_SHORT PROBLEM_.
Please restate word for word everything from the line containing "The image size" down through the end of the rows, leaving the pictures out of your answer.

(Text and item location entries)

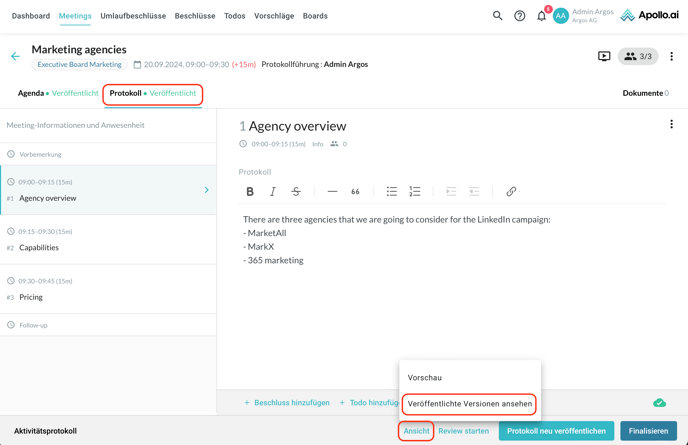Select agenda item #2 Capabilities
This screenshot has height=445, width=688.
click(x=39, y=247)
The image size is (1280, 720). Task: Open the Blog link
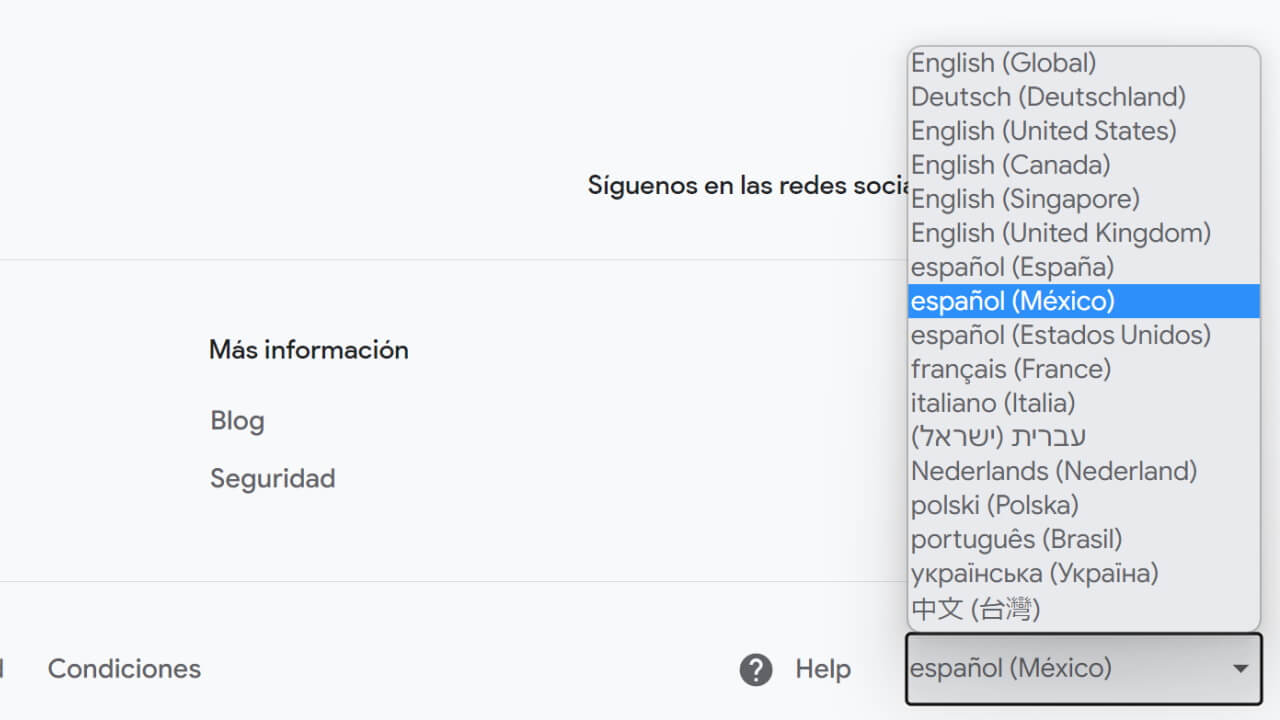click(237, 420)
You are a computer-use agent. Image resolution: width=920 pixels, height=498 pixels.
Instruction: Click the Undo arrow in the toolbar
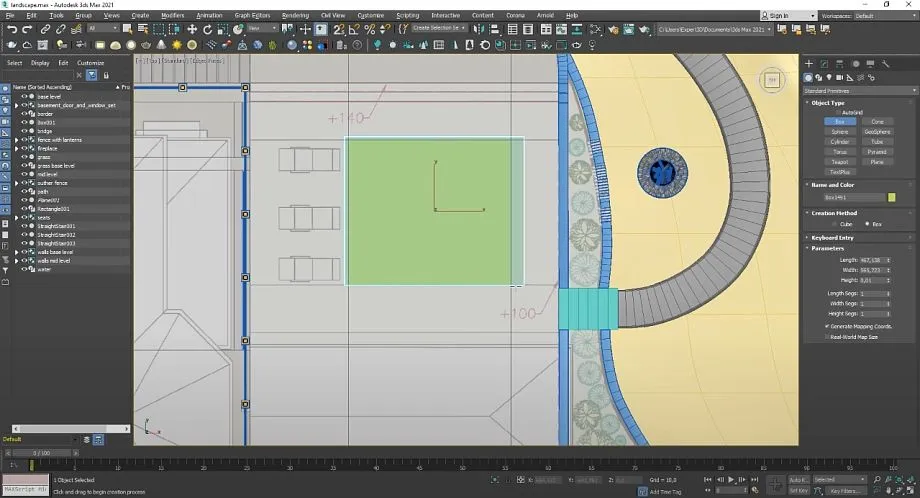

_SOLUTION TO THIS EXERCISE_.
The image size is (1280, 720). Task: Open the Blog link
click(237, 420)
You are a computer-use agent. Image resolution: width=920 pixels, height=498 pixels.
Instruction: Click the Undo arrow in the toolbar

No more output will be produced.